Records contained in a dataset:
========================================
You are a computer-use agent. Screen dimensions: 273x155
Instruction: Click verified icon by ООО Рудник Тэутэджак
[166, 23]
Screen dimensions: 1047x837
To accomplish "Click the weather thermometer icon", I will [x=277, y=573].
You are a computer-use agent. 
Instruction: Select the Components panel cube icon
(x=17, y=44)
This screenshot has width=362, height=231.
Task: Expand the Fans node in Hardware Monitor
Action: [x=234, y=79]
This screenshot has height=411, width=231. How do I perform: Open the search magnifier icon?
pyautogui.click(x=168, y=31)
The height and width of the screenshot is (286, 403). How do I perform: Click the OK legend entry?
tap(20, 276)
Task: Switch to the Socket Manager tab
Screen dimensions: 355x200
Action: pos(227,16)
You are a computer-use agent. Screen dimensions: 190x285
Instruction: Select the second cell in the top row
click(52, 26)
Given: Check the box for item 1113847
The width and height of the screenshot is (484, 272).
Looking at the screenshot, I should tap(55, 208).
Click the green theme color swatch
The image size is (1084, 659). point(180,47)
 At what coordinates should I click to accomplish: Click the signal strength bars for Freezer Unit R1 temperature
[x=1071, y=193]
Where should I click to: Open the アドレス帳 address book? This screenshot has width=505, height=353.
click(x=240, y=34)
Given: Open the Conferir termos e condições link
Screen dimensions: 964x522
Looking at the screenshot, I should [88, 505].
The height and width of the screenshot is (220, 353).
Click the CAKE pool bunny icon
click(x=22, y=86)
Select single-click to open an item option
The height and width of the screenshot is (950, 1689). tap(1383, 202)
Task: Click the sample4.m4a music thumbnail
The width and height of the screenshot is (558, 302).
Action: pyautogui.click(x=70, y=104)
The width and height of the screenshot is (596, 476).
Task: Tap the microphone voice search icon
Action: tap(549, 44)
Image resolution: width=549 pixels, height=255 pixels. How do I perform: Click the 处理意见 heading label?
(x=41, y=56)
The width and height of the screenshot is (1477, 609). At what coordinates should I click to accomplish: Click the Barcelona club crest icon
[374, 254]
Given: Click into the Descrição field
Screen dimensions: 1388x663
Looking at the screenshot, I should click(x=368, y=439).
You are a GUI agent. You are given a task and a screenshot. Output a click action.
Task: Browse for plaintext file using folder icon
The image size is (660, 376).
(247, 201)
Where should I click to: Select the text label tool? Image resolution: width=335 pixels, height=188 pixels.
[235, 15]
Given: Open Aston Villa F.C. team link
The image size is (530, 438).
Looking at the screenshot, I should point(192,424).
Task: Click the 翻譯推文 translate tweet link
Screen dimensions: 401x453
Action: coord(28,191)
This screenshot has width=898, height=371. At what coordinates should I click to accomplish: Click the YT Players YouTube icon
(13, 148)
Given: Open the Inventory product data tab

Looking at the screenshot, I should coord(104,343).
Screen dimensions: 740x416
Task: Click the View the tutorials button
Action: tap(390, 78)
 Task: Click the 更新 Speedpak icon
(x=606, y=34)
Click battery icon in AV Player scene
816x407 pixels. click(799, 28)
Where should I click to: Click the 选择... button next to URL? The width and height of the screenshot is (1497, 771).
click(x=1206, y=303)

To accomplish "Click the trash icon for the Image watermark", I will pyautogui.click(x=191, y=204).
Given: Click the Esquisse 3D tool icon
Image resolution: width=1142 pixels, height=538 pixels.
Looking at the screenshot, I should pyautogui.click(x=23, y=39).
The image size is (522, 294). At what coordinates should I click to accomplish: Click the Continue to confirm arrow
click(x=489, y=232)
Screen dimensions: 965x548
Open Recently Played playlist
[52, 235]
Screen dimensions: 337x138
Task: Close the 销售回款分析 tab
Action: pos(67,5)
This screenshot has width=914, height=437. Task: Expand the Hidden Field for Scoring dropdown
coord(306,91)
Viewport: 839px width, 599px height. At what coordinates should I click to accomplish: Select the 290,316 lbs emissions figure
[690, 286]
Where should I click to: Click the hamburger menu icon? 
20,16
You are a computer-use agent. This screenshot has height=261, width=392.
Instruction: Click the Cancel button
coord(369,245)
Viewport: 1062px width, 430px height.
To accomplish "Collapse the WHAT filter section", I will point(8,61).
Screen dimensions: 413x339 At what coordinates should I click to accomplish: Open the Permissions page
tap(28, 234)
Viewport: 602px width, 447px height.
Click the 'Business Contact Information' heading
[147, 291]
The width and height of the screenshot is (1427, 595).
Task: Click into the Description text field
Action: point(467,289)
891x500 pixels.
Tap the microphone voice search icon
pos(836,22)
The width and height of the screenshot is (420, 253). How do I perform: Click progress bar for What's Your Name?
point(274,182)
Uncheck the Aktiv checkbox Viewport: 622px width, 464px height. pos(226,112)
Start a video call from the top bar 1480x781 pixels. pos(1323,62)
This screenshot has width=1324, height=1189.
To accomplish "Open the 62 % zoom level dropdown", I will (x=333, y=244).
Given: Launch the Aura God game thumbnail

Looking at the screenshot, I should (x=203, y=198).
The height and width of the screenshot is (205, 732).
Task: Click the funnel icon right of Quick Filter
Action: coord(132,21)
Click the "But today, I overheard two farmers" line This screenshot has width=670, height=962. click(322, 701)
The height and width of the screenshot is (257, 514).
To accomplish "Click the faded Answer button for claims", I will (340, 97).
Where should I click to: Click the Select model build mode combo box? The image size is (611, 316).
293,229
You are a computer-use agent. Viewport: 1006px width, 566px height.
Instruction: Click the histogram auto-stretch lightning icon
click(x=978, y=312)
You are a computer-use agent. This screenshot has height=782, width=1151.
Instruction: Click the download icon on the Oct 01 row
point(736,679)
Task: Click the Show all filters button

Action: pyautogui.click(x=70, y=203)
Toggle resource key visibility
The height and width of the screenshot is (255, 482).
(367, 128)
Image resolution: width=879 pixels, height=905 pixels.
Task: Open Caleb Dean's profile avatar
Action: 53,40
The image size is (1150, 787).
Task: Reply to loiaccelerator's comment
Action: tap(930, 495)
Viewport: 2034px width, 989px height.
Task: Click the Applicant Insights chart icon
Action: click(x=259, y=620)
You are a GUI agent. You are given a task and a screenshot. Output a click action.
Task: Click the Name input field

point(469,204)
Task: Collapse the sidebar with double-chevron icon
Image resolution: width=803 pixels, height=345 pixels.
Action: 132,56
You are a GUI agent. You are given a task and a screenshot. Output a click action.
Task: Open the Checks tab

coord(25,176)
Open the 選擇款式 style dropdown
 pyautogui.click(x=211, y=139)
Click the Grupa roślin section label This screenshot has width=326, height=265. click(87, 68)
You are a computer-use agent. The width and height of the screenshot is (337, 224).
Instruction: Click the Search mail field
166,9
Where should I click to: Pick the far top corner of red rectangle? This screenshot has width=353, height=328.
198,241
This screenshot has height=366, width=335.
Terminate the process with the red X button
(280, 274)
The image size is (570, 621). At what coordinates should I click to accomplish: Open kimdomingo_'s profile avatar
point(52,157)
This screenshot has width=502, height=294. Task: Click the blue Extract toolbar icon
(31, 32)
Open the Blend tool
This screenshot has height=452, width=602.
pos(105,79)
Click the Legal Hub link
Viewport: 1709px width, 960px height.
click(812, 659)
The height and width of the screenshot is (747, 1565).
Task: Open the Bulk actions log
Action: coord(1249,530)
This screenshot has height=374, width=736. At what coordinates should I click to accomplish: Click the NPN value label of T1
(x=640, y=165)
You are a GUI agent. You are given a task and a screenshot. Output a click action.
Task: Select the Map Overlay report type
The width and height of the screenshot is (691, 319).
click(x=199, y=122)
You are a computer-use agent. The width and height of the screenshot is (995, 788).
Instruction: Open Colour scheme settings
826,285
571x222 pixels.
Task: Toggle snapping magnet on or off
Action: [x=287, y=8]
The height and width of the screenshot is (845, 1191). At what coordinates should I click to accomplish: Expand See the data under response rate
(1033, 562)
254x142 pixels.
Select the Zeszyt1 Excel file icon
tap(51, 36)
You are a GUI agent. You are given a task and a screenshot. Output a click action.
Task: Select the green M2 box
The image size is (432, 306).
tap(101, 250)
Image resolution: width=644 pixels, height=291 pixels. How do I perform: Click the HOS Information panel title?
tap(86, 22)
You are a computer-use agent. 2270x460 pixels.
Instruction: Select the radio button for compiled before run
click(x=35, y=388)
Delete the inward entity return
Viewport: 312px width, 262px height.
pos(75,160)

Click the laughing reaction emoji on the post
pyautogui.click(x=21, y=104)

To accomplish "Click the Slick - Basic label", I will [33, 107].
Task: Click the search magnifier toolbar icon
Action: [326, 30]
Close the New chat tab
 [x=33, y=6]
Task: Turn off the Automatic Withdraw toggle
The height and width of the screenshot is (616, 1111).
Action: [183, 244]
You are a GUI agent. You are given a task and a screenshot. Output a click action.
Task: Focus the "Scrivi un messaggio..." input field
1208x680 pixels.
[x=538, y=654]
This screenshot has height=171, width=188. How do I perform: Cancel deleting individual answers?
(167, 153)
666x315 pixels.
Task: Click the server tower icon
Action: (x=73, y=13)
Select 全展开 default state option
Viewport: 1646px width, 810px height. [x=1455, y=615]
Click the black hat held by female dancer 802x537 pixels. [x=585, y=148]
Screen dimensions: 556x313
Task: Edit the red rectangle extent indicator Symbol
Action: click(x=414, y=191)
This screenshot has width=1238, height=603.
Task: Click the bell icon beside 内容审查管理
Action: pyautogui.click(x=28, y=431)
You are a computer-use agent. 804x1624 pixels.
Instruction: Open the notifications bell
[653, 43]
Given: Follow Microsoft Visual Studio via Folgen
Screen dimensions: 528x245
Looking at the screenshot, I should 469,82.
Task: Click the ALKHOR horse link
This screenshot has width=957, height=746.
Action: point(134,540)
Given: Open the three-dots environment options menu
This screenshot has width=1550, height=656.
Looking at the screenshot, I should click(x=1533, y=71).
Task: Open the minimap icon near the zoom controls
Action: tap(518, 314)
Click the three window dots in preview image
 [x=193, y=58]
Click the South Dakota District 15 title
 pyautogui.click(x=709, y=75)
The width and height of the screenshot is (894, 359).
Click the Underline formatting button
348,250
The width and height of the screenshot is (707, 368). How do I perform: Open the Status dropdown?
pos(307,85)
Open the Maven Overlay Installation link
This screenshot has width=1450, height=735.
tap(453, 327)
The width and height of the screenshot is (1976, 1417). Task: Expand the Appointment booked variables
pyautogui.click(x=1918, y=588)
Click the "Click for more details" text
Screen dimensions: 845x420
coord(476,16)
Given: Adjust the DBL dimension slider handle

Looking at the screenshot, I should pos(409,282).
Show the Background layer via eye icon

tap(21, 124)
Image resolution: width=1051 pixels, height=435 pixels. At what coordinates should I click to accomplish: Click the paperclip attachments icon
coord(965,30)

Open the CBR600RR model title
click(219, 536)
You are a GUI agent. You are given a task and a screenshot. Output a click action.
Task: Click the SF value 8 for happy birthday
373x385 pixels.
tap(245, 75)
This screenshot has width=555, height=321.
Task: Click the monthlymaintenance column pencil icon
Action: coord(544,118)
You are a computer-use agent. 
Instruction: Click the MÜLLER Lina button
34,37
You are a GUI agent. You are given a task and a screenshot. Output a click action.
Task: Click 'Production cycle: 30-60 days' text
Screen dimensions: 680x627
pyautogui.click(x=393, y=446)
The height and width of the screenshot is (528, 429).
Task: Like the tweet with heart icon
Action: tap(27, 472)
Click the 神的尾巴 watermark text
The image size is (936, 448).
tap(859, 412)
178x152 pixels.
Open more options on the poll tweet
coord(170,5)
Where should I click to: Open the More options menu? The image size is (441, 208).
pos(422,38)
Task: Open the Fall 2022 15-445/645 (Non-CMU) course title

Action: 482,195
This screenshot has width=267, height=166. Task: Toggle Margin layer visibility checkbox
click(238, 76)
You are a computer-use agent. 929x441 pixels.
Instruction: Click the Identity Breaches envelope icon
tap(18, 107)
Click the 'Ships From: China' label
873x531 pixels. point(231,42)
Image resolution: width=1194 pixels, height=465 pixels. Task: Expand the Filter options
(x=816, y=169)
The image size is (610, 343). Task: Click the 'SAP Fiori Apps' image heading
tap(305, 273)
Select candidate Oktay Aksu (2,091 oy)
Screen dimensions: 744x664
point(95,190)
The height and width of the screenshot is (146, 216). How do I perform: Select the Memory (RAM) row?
========================================
__What to do__
Reproduce the lines of the listing verbatim, starting at the line containing "This screenshot has height=171, width=188." and ending at the line containing "Viewport: 1646px width, 810px".

__Task answer__
This screenshot has height=171, width=188. How do I perform: Cancel deleting individual answers?
(167, 153)
666x315 pixels.
Task: Click the server tower icon
Action: (x=73, y=13)
Select 全展开 default state option
Viewport: 1646px width, 810px height. [x=1455, y=615]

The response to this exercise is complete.